FEBRUARY 28, 2005
VOLUME 2 NO. 4
 

Thin bones broaden risk of dementia

Could estrogen therapy throw low BMD ladies a bone?


Though the epithet 'hard-headed' is not normally meant to flatter, new research suggests that having plenty of bone may actually be a good thing when it comes to mental capacity. A study published in the January issue of Archives of Neurology found low bone mineral density (BMD) in the femoral neck bone doubled the risk of developing Alzheimer's disease (AD) and all-cause dementia — in women only. Could estrogen replacement therapy be the answer?

DOUBLED TROUBLE
The study was headed by Dr Zaldy Sy Tan of Boston's Beth Israel Deaconess Medical Center. Dr Tan and his colleagues followed the fate of 987 elderly people, 610 of whom were women, after they had a baseline BMD measured between 1988 and 1989. The density measurements were taken at the femoral neck, the bony trochanter located on the upper part of the femur, and the radial shaft.

Subjects were then followed for eight years. During that time, 384 died and 95 developed some form of dementia, of which 75 cases were considered to be AD. The researchers then matched up the dementia data with the baseline BMD information. When the range of femoral neck BMDs was divided into four groups, 243 patients fell into the lowest group. Thirty-five, or just over 14%, of these relatively mineral-deficient folks developed dementia. Of these 35, 77% developed AD. Of the 744 patients in the three remaining BMD quartiles, only 60, or a mere 8.1%, developed dementia — 75% of which represented AD.

So, while dementia was always more than likely to be of the Alzheimer's variety, the odds of dementia were about twice as high in those with a mineral-light femoral neck bone.

This increased risk remained significant when the data was adjusted to rule out the influences of age, smoking, stroke, estrogen use, level of education, an apolipoprotein E marker and baseline homocysteine level.
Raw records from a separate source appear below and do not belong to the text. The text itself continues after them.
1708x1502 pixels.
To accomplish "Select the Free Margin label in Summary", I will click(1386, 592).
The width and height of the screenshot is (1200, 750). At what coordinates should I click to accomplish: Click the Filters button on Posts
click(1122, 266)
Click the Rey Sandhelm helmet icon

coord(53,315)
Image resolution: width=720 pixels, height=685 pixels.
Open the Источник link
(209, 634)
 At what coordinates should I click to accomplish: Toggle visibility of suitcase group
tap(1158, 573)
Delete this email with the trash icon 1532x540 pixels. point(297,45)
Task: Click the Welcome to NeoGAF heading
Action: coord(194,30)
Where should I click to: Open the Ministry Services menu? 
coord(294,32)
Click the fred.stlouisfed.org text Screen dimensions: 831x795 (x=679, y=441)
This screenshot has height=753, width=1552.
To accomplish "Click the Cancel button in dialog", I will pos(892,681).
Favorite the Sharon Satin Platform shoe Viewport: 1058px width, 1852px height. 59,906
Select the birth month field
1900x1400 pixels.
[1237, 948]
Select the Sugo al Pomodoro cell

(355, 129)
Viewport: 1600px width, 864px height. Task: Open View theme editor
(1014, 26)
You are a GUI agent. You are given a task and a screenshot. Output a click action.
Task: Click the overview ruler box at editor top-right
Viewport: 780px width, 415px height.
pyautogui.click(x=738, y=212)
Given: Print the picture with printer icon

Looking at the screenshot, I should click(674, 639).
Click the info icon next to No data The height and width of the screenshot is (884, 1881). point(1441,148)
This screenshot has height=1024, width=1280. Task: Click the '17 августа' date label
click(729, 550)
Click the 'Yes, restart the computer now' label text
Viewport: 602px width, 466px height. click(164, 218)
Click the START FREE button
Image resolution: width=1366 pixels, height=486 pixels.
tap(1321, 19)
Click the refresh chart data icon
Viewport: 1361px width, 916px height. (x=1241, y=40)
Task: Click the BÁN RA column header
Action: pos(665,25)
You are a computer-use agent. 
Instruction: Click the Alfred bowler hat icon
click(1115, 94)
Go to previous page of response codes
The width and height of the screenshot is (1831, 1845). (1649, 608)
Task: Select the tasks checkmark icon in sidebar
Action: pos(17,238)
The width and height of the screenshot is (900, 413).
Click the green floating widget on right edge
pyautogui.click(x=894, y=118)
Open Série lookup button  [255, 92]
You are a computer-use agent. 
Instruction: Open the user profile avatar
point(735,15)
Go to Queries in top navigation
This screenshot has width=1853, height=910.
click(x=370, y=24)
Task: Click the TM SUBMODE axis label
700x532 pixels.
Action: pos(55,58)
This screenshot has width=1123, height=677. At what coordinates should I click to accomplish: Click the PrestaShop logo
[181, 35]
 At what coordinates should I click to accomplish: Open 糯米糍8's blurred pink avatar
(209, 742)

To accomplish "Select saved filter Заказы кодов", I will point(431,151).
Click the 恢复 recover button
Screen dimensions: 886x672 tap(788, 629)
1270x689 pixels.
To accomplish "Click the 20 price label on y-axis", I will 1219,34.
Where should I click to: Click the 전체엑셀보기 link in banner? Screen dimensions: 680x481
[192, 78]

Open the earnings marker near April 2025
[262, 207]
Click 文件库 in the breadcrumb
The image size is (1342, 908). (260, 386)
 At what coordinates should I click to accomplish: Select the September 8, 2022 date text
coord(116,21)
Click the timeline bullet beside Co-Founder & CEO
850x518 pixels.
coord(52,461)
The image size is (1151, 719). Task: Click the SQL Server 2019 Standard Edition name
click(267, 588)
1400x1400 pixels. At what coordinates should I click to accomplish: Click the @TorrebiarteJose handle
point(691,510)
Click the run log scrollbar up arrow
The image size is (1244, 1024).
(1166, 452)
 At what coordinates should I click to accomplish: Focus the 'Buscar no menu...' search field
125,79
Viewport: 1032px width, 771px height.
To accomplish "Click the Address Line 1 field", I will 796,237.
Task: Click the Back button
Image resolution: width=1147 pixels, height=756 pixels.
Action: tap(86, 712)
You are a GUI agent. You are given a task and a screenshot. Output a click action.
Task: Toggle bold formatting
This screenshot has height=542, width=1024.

Interestingly, however, no relationship was apparent between femoral neck BMD levels, or indeed any BMD levels, and either AD or all-cause dementia in men.

Women, in addition to showing the femoral neck BMD-dementia correlation, displayed a similar, though statistically insignificant, pattern for the trochanter BMD. No relationship was evident, however, between BMD measured at the radial shaft and the risk of AD and all-cause dementia in the women.

The female-male dichotomy suggests that cumulative estrogen exposure may influence the increased AD risk, according to the researchers. They concluded that estrogen supplementation may be a prudent therapy in women with low BMD. This high-risk group "may benefit from estrogen replacement therapy despite the increased risk of nonneurologic complications," Dr Tan and colleagues wrote.

This latest study is likely to stir up the hormone replacement therapy (HRT) debate once more. Ever since the HRT debacle, which linked this therapy to heart disease, stroke and breast cancer, the estrogen treatment has had plenty of detractors who point to side effects and a suspected link to the increased risk of endometrial cancer as reasons to forego the therapy. Dr Tan and his colleagues await other studies to confirm their results, which could point the way to controlled trials in women with low BMD.